At the beginning of the experiment, participants had to fill in a form regarding personal data (see General Methods). To get an indication of whether participants were using headphones, a headphone screening task was performed at the beginning of the experiments. For Experiment 1 headphone screening was based on Woods et al. (2017), employing a sequential presentation of three pure tones, where one of the tones was quieter. The tones were phase shifted on the left side by 180° and therefore appeared attenuated when listening over loudspeakers but not attenuated when headphones were worn. Therefore, a matching volume judgment should only be achieved by wearing headphones. Listeners had to detect the quiet tone and passed the test if five out of six detections were correct. For Experiments 2 and 3, the headphone screening was based on Milne et al. (2020), which provides a higher selectivity for headphone users than the headphone screening used in Experiment 1. Here, a sequence of three white noise signals were presented, where one of the noise signals was phase shifted by 180 degrees in a narrow frequency band at around 600 Hz on the left headphone channel. When headphones were worn, the phase shift was perceived as a narrow tone embedded in the broadband noise. Listeners had to detect the tone and passed the test if five out of six detections were correct. Participants who failed the headphone screening were removed from the data analysis.
After the headphone screening, three song excerpts were presented aiming to provide an impression of the dynamic range of the stimuli.

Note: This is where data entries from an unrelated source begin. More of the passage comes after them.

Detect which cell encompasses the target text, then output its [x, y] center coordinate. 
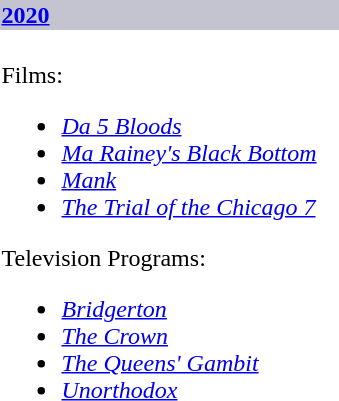
2020 [170, 15]
Return [X, Y] of the center of cell containing provided text 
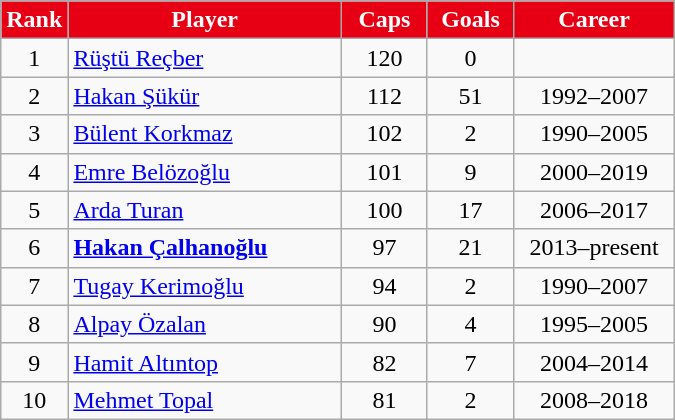
Hakan Şükür [205, 96]
2000–2019 [594, 172]
102 [384, 134]
90 [384, 324]
2013–present [594, 248]
Tugay Kerimoğlu [205, 286]
Goals [470, 20]
51 [470, 96]
0 [470, 58]
6 [34, 248]
94 [384, 286]
Emre Belözoğlu [205, 172]
97 [384, 248]
1990–2007 [594, 286]
82 [384, 362]
Hakan Çalhanoğlu [205, 248]
Player [205, 20]
3 [34, 134]
Arda Turan [205, 210]
Rank [34, 20]
Hamit Altıntop [205, 362]
Rüştü Reçber [205, 58]
2006–2017 [594, 210]
Career [594, 20]
2004–2014 [594, 362]
5 [34, 210]
17 [470, 210]
1995–2005 [594, 324]
Alpay Özalan [205, 324]
21 [470, 248]
10 [34, 400]
1992–2007 [594, 96]
Mehmet Topal [205, 400]
2008–2018 [594, 400]
8 [34, 324]
101 [384, 172]
81 [384, 400]
Bülent Korkmaz [205, 134]
120 [384, 58]
Caps [384, 20]
100 [384, 210]
1 [34, 58]
1990–2005 [594, 134]
112 [384, 96]
Locate the cell with the specified text and output its [x, y] center coordinate. 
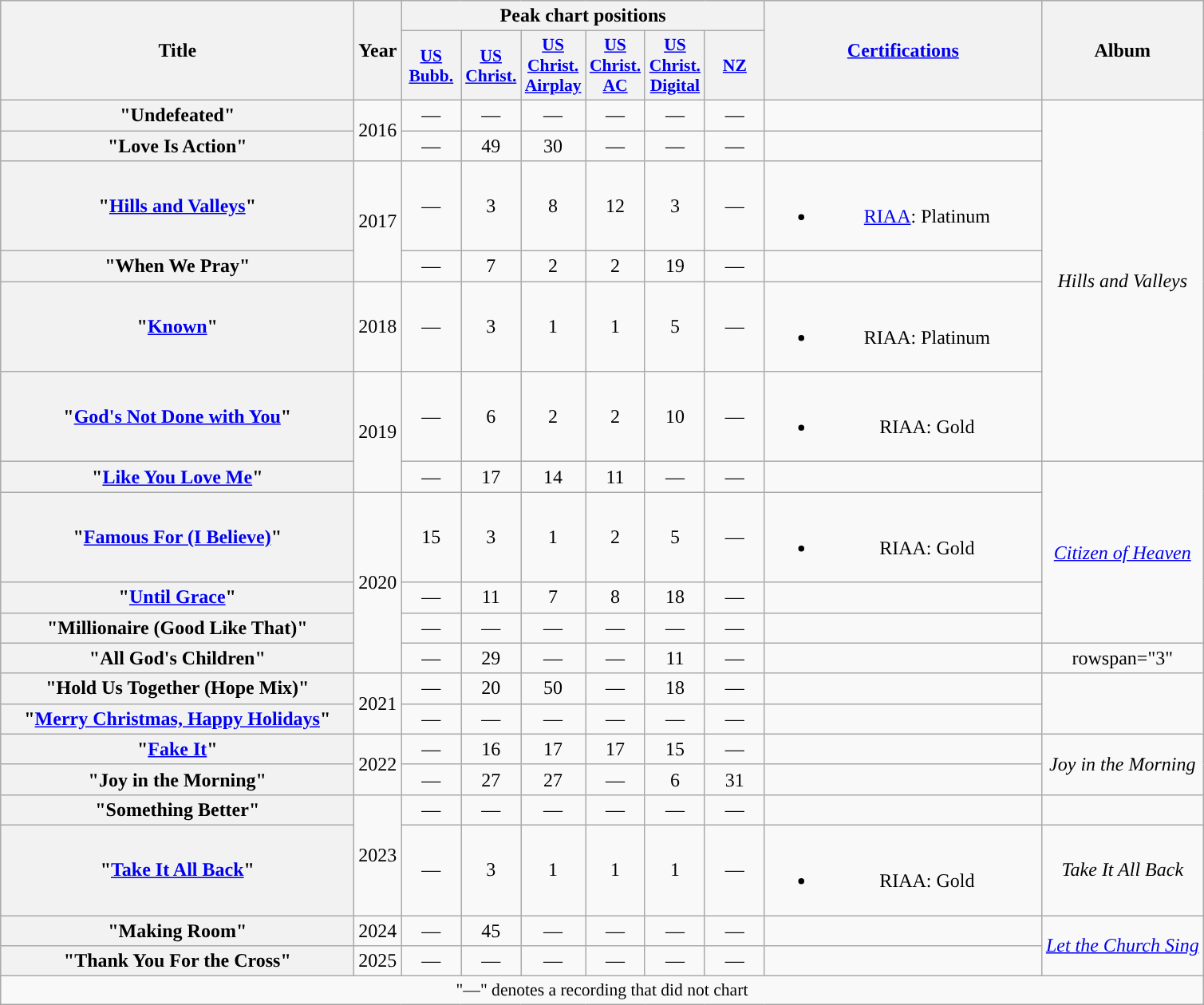
30 [554, 146]
"When We Pray" [177, 266]
Let the Church Sing [1122, 946]
Certifications [903, 51]
Take It All Back [1122, 870]
Citizen of Heaven [1122, 552]
rowspan="3" [1122, 658]
16 [491, 749]
USChrist.Digital [675, 65]
USChrist.Airplay [554, 65]
"Love Is Action" [177, 146]
"All God's Children" [177, 658]
"Something Better" [177, 810]
50 [554, 689]
2024 [378, 931]
Title [177, 51]
2021 [378, 704]
2023 [378, 855]
19 [675, 266]
10 [675, 416]
2022 [378, 764]
"Fake It" [177, 749]
"Undefeated" [177, 115]
"Famous For (I Believe)" [177, 538]
Year [378, 51]
"Thank You For the Cross" [177, 961]
"Take It All Back" [177, 870]
2025 [378, 961]
Album [1122, 51]
"Hills and Valleys" [177, 206]
2017 [378, 222]
"Until Grace" [177, 598]
Hills and Valleys [1122, 281]
USBubb. [431, 65]
14 [554, 477]
2016 [378, 130]
"Known" [177, 327]
2020 [378, 582]
"Like You Love Me" [177, 477]
"Merry Christmas, Happy Holidays" [177, 719]
Joy in the Morning [1122, 764]
USChrist. [491, 65]
"Millionaire (Good Like That)" [177, 628]
"Hold Us Together (Hope Mix)" [177, 689]
49 [491, 146]
NZ [734, 65]
"—" denotes a recording that did not chart [602, 991]
Peak chart positions [582, 16]
29 [491, 658]
20 [491, 689]
"Joy in the Morning" [177, 780]
2019 [378, 432]
2018 [378, 327]
"God's Not Done with You" [177, 416]
"Making Room" [177, 931]
USChrist. AC [616, 65]
45 [491, 931]
12 [616, 206]
31 [734, 780]
Extract the [x, y] coordinate from the center of the cell holding the provided text.  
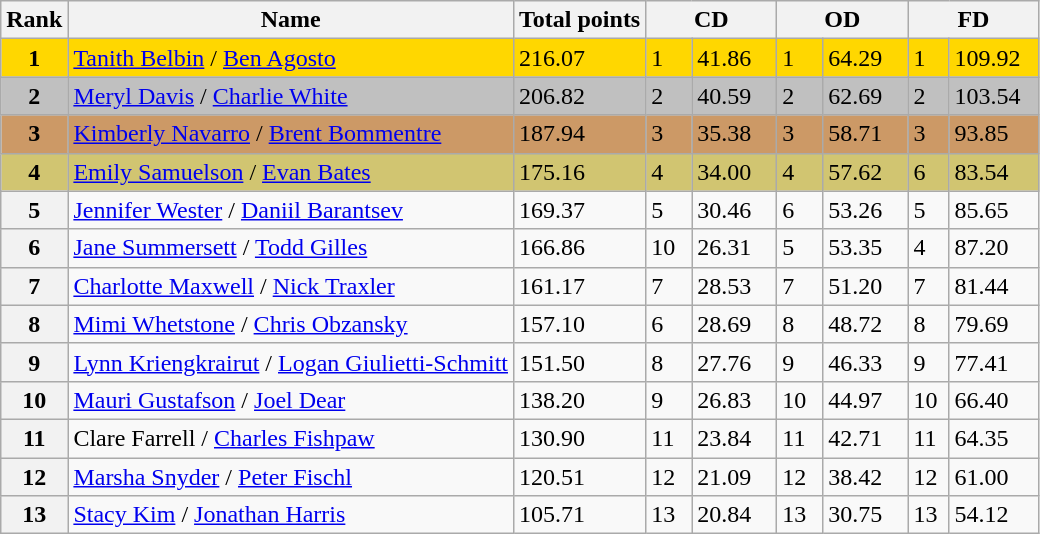
41.86 [734, 58]
161.17 [580, 286]
48.72 [866, 324]
27.76 [734, 362]
103.54 [994, 96]
81.44 [994, 286]
20.84 [734, 515]
Jane Summersett / Todd Gilles [291, 248]
85.65 [994, 210]
Tanith Belbin / Ben Agosto [291, 58]
26.31 [734, 248]
CD [712, 20]
40.59 [734, 96]
46.33 [866, 362]
Marsha Snyder / Peter Fischl [291, 477]
Clare Farrell / Charles Fishpaw [291, 438]
Emily Samuelson / Evan Bates [291, 172]
Kimberly Navarro / Brent Bommentre [291, 134]
Stacy Kim / Jonathan Harris [291, 515]
151.50 [580, 362]
169.37 [580, 210]
175.16 [580, 172]
Total points [580, 20]
77.41 [994, 362]
53.26 [866, 210]
Mauri Gustafson / Joel Dear [291, 400]
54.12 [994, 515]
26.83 [734, 400]
64.35 [994, 438]
93.85 [994, 134]
Mimi Whetstone / Chris Obzansky [291, 324]
58.71 [866, 134]
120.51 [580, 477]
Name [291, 20]
87.20 [994, 248]
35.38 [734, 134]
157.10 [580, 324]
83.54 [994, 172]
Meryl Davis / Charlie White [291, 96]
206.82 [580, 96]
Charlotte Maxwell / Nick Traxler [291, 286]
216.07 [580, 58]
61.00 [994, 477]
109.92 [994, 58]
30.75 [866, 515]
Jennifer Wester / Daniil Barantsev [291, 210]
42.71 [866, 438]
53.35 [866, 248]
138.20 [580, 400]
30.46 [734, 210]
34.00 [734, 172]
51.20 [866, 286]
62.69 [866, 96]
28.69 [734, 324]
OD [842, 20]
57.62 [866, 172]
38.42 [866, 477]
23.84 [734, 438]
130.90 [580, 438]
Rank [34, 20]
21.09 [734, 477]
Lynn Kriengkrairut / Logan Giulietti-Schmitt [291, 362]
166.86 [580, 248]
64.29 [866, 58]
44.97 [866, 400]
187.94 [580, 134]
105.71 [580, 515]
79.69 [994, 324]
FD [974, 20]
66.40 [994, 400]
28.53 [734, 286]
Detect which cell encompasses the target text, then output its (x, y) center coordinate. 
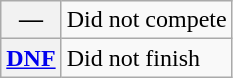
— (31, 20)
Did not compete (146, 20)
DNF (31, 58)
Did not finish (146, 58)
Find where the given text appears and provide that cell's center as (x, y) coordinate. 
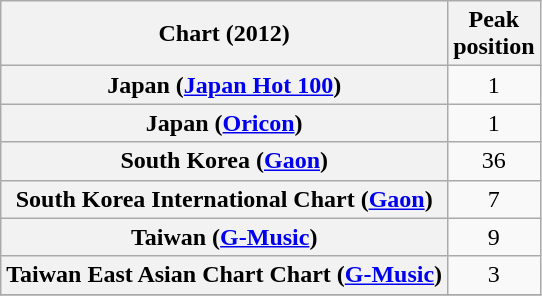
Chart (2012) (224, 34)
South Korea International Chart (Gaon) (224, 199)
Taiwan (G-Music) (224, 237)
Japan (Japan Hot 100) (224, 85)
9 (494, 237)
Taiwan East Asian Chart Chart (G-Music) (224, 275)
South Korea (Gaon) (224, 161)
3 (494, 275)
7 (494, 199)
36 (494, 161)
Peakposition (494, 34)
Japan (Oricon) (224, 123)
Scan for the cell matching the given text and deliver its [X, Y] coordinate at center. 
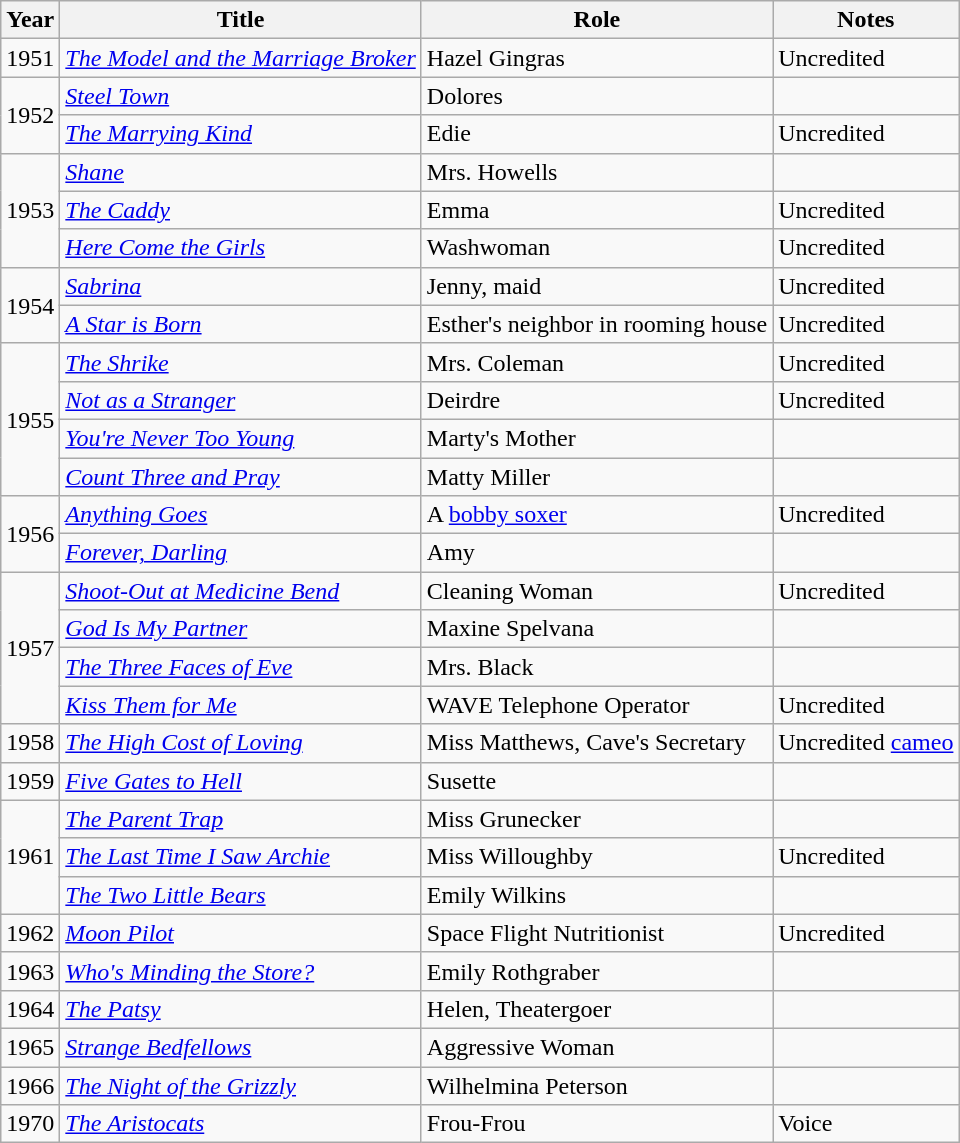
Maxine Spelvana [596, 629]
Shane [240, 172]
1964 [30, 1009]
Five Gates to Hell [240, 781]
Role [596, 20]
The Night of the Grizzly [240, 1085]
Mrs. Howells [596, 172]
God Is My Partner [240, 629]
The Model and the Marriage Broker [240, 58]
Matty Miller [596, 477]
1956 [30, 534]
Miss Grunecker [596, 819]
Uncredited cameo [866, 743]
Cleaning Woman [596, 591]
The Aristocats [240, 1124]
Voice [866, 1124]
1954 [30, 305]
Washwoman [596, 248]
1962 [30, 933]
Anything Goes [240, 515]
Title [240, 20]
Emily Wilkins [596, 895]
Helen, Theatergoer [596, 1009]
The Three Faces of Eve [240, 667]
The Two Little Bears [240, 895]
Edie [596, 134]
1959 [30, 781]
The Caddy [240, 210]
Count Three and Pray [240, 477]
Marty's Mother [596, 438]
1951 [30, 58]
A bobby soxer [596, 515]
1957 [30, 648]
Emily Rothgraber [596, 971]
Sabrina [240, 286]
Hazel Gingras [596, 58]
Kiss Them for Me [240, 705]
A Star is Born [240, 324]
1953 [30, 210]
1966 [30, 1085]
Dolores [596, 96]
Frou-Frou [596, 1124]
You're Never Too Young [240, 438]
Jenny, maid [596, 286]
Forever, Darling [240, 553]
The Parent Trap [240, 819]
WAVE Telephone Operator [596, 705]
1952 [30, 115]
Here Come the Girls [240, 248]
Strange Bedfellows [240, 1047]
1961 [30, 857]
Emma [596, 210]
The Patsy [240, 1009]
Wilhelmina Peterson [596, 1085]
Miss Matthews, Cave's Secretary [596, 743]
The High Cost of Loving [240, 743]
1970 [30, 1124]
1965 [30, 1047]
Susette [596, 781]
Amy [596, 553]
1958 [30, 743]
Space Flight Nutritionist [596, 933]
Not as a Stranger [240, 400]
1963 [30, 971]
1955 [30, 419]
The Marrying Kind [240, 134]
Miss Willoughby [596, 857]
Aggressive Woman [596, 1047]
Who's Minding the Store? [240, 971]
The Shrike [240, 362]
Deirdre [596, 400]
Shoot-Out at Medicine Bend [240, 591]
Notes [866, 20]
Moon Pilot [240, 933]
Mrs. Coleman [596, 362]
The Last Time I Saw Archie [240, 857]
Esther's neighbor in rooming house [596, 324]
Steel Town [240, 96]
Year [30, 20]
Mrs. Black [596, 667]
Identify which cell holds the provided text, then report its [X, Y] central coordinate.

During the presentation, participants were instructed to adjust the sound to a comfortable level. This was followed by a training phase, where participants were familiarized with the detection task. Participants listened to stimuli akin to those used in the main experiment and were asked whether the target was present or absent in the mixture. For each category, one stimulus with and without target was presented. To help participants understand the task and to make them more sensitized for the acoustic scene, feedback was given after each answer. This was followed by the main experiment where the same procedure was used but no feedback was given. Stimuli presented in the training segment were not reused in the experiment segment. All stimuli were presented in a random sequence that intermixed all conditions (except for the between-subjects factor of presentation order). The number of stimuli, the conditions, and the target categories differed from experiment to experiment and are therefore described in the sections on the individual experiments below.
Data Analysis
Following the methodology recommended by the American Statistical Association (Wasserstein et al., 2019), we refrain from the assignment of binary labels of significance or non-significance depending on an immutable probability threshold. We provide mean detection accuracies, followed by a square bracket containing the 95% CIs computed by means of bootstrapping and round brackets containing the decrease or increase through a change in presentation order.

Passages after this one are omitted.